Saved data entries:
┌──
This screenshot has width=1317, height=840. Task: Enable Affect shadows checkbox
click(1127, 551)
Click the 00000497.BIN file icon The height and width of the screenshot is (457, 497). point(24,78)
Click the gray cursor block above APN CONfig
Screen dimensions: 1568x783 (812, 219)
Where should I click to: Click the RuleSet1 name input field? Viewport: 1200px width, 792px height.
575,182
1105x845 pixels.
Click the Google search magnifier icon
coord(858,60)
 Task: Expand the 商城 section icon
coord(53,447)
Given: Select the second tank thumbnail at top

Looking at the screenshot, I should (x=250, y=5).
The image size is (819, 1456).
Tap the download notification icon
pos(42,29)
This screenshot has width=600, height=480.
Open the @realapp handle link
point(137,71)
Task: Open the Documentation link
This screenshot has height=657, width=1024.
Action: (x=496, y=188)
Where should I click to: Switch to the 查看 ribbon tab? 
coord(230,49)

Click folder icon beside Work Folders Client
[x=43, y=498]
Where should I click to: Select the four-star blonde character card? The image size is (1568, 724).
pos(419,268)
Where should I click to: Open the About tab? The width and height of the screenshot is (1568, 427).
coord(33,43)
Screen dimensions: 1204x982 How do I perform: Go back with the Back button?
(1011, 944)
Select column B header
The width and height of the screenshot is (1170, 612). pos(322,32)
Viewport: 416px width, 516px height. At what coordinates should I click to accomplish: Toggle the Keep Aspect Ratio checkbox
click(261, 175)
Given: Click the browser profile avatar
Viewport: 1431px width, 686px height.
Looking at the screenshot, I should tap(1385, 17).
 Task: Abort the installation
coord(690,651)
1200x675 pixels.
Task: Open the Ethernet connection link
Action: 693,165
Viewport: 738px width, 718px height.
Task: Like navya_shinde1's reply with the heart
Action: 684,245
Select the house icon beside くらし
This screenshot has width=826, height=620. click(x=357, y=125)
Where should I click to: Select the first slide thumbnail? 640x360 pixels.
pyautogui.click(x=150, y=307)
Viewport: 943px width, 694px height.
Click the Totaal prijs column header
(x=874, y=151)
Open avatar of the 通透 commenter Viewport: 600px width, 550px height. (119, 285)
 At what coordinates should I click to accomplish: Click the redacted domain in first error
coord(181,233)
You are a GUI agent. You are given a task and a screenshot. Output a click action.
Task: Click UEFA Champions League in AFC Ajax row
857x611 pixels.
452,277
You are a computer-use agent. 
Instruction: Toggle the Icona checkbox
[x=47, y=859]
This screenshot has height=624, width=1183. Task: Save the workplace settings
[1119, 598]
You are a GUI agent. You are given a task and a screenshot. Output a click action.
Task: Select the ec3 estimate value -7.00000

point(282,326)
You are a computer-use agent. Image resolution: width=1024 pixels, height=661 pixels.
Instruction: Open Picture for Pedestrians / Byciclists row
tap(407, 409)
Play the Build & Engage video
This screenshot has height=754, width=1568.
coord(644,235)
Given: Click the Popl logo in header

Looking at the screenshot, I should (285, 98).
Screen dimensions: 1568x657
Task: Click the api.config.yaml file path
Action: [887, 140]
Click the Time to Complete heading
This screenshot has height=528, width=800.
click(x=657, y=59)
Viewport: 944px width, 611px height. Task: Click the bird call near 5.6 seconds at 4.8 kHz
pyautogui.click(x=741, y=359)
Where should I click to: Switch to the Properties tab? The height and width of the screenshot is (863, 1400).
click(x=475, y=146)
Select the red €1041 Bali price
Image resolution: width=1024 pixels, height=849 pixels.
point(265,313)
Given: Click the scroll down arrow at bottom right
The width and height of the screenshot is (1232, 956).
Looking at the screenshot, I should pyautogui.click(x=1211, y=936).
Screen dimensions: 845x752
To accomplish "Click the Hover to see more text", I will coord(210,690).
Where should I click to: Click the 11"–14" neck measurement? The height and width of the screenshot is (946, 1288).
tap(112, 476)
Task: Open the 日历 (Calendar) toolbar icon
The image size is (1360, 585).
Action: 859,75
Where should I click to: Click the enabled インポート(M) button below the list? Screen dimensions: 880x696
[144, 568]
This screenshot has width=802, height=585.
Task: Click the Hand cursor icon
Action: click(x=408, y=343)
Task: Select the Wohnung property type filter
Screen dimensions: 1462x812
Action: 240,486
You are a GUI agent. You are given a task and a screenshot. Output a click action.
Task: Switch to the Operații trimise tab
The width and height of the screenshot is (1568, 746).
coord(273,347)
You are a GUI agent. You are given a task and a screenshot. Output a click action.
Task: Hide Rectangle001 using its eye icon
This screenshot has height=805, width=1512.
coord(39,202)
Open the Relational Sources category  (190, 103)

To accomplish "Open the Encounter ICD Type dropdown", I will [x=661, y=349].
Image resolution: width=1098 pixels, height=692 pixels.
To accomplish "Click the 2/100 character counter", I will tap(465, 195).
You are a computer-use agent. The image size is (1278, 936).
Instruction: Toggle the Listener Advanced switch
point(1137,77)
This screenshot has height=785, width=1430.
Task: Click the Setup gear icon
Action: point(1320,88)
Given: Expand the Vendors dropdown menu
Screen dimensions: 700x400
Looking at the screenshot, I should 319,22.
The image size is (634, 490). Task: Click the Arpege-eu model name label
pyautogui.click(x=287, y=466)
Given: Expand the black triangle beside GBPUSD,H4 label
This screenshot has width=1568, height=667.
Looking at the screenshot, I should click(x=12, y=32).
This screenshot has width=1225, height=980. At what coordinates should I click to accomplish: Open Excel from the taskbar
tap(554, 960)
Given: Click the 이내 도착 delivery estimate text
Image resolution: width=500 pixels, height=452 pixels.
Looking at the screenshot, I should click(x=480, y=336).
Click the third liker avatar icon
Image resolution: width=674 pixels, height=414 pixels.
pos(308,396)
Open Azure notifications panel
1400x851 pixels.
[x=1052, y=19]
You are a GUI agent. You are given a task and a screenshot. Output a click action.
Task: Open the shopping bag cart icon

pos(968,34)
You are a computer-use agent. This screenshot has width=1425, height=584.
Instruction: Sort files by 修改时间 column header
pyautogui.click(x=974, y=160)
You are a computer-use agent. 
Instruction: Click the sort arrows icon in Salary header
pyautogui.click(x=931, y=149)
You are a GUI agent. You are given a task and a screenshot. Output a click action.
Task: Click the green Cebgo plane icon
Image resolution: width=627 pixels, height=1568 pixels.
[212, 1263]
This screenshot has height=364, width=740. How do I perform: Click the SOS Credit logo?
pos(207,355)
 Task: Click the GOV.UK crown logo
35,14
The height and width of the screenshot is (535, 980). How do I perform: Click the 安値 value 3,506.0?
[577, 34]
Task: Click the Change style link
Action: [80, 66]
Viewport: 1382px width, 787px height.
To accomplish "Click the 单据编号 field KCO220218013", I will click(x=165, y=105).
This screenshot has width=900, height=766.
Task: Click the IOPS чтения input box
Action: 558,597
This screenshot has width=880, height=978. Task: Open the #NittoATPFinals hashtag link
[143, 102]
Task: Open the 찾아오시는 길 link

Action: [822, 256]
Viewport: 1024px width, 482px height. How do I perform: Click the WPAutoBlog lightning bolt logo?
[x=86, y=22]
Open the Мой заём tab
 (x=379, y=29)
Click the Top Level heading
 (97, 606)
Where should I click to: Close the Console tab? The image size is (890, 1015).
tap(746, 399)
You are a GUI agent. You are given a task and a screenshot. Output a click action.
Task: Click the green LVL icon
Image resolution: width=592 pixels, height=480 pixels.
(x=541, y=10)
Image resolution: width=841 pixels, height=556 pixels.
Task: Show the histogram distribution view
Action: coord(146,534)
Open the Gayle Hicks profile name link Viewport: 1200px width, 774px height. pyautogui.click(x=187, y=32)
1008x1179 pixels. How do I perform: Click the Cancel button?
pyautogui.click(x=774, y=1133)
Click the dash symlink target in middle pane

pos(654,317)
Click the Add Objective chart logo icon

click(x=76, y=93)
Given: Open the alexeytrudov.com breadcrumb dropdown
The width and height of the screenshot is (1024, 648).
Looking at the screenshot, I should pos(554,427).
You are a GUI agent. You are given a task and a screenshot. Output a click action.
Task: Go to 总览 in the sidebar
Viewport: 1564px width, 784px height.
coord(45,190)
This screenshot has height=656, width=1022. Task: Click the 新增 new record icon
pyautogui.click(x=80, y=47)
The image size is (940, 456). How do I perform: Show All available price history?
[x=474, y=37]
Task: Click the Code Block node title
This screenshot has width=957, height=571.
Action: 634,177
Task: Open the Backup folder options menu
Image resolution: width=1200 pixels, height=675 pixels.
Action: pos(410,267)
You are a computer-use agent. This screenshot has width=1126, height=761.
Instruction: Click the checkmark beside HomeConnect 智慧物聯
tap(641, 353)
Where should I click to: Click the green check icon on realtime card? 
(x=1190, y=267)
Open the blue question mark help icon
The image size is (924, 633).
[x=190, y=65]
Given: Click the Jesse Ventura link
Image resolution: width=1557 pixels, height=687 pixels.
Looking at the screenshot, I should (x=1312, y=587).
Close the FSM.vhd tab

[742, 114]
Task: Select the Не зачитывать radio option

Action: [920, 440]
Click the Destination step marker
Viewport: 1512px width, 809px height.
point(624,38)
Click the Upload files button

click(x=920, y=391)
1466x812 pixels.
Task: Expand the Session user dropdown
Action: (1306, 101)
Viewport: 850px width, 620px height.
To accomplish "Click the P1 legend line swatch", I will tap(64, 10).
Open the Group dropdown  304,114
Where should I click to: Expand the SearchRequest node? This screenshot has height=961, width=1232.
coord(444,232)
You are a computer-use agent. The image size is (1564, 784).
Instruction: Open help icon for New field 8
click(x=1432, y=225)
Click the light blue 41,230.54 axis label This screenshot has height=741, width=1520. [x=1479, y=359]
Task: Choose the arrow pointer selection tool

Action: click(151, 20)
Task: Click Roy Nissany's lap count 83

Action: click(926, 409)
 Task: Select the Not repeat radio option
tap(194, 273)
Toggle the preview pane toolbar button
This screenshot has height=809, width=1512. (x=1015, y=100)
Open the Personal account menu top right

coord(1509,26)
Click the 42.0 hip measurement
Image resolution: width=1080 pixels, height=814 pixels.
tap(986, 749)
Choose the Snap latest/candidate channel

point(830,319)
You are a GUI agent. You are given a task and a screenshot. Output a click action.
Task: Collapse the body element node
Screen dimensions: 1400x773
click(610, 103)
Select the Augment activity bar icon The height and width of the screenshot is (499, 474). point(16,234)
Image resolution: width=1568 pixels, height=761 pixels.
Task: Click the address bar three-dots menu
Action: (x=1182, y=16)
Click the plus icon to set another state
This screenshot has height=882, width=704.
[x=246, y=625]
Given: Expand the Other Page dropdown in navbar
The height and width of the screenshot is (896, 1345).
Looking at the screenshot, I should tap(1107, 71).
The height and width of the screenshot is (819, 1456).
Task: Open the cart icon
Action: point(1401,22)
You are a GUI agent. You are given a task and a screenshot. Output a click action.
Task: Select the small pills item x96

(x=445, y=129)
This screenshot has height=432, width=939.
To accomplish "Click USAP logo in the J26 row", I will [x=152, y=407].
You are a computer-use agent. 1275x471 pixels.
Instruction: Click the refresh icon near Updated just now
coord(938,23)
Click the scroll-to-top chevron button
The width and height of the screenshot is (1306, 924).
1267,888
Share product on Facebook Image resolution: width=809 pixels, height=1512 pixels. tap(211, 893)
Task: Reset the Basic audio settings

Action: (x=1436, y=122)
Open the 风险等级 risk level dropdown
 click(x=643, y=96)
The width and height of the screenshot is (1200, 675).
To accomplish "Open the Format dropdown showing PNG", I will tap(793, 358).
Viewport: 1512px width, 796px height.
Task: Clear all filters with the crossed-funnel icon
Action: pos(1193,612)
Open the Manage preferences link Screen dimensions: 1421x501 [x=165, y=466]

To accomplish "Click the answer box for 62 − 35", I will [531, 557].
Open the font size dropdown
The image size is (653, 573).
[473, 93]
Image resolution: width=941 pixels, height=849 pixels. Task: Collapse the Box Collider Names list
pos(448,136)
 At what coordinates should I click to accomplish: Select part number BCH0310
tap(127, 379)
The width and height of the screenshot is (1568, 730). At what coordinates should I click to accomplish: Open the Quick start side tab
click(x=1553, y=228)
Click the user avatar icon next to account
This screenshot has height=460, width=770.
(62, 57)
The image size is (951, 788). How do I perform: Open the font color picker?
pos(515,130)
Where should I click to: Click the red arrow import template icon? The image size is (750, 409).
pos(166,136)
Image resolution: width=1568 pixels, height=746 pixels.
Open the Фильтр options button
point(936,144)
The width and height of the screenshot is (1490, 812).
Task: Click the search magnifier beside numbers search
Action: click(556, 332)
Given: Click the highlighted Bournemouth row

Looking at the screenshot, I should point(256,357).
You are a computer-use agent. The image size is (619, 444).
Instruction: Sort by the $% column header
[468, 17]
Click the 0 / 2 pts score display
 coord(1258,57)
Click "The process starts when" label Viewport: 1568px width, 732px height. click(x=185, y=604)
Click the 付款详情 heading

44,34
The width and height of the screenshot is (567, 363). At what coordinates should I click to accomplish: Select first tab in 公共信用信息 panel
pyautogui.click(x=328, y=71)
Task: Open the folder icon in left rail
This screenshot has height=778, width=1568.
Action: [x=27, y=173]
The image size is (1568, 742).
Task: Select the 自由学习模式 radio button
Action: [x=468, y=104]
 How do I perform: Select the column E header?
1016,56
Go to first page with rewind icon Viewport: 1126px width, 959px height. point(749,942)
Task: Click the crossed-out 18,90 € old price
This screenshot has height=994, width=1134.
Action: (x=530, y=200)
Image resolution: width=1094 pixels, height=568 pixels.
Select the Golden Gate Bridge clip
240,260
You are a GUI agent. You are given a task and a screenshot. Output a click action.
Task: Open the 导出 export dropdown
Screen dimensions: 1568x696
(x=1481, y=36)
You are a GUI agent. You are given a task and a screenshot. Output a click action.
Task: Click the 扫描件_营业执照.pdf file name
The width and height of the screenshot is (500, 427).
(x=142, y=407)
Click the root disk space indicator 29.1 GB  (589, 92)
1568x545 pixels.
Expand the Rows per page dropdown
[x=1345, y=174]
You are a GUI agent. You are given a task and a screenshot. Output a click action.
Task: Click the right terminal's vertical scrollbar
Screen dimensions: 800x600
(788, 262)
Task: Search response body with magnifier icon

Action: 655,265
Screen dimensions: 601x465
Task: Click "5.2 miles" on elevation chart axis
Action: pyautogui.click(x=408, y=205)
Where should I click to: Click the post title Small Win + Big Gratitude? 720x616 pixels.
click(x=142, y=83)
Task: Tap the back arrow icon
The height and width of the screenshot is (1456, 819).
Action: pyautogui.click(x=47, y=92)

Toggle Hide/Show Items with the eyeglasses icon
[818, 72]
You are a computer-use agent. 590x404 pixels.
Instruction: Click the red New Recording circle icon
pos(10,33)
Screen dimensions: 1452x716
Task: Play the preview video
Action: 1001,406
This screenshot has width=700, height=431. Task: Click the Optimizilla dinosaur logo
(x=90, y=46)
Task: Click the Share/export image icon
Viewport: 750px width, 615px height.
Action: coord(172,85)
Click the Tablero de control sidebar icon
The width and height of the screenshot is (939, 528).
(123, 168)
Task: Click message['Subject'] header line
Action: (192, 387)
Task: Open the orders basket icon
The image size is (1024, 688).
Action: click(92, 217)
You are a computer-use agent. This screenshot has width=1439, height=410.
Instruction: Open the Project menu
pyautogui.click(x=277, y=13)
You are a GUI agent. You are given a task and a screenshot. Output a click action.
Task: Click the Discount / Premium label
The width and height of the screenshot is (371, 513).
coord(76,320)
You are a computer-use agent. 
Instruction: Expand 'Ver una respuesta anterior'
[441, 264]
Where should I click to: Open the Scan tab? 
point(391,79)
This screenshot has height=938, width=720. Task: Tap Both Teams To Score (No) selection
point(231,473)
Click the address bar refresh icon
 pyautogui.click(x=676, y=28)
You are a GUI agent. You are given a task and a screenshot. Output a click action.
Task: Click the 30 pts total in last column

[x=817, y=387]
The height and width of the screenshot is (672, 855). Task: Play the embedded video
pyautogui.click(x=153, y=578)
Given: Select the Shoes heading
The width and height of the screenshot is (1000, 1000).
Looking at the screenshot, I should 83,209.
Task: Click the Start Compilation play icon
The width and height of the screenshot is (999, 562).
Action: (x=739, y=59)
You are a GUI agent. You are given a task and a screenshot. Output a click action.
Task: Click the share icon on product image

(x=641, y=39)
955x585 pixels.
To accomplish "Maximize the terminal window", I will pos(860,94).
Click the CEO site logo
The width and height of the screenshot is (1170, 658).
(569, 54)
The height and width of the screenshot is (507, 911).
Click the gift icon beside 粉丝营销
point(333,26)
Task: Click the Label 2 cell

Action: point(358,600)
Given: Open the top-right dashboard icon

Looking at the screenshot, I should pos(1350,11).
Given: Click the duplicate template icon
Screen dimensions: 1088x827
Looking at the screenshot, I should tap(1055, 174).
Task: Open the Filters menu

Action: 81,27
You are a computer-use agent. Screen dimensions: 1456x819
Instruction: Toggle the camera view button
└──
__Work request__: After locating the line holding "Image resolution: width=1200" above, output exactly that line and every line after it through the line holding "Open the Group". Include nothing else.

__Reply__:
Image resolution: width=1200 pixels, height=675 pixels.
Action: pos(410,267)
You are a computer-use agent. This screenshot has width=1126, height=761.
Instruction: Click the checkmark beside HomeConnect 智慧物聯
tap(641, 353)
Where should I click to: Click the green check icon on realtime card? 
(x=1190, y=267)
Open the blue question mark help icon
The image size is (924, 633).
[x=190, y=65]
Given: Click the Jesse Ventura link
Image resolution: width=1557 pixels, height=687 pixels.
Looking at the screenshot, I should (x=1312, y=587).
Close the FSM.vhd tab

[742, 114]
Task: Select the Не зачитывать radio option

Action: [920, 440]
Click the Destination step marker
Viewport: 1512px width, 809px height.
point(624,38)
Click the Upload files button

click(x=920, y=391)
1466x812 pixels.
Task: Expand the Session user dropdown
Action: (1306, 101)
Viewport: 850px width, 620px height.
To accomplish "Click the P1 legend line swatch", I will tap(64, 10).
Open the Group dropdown  304,114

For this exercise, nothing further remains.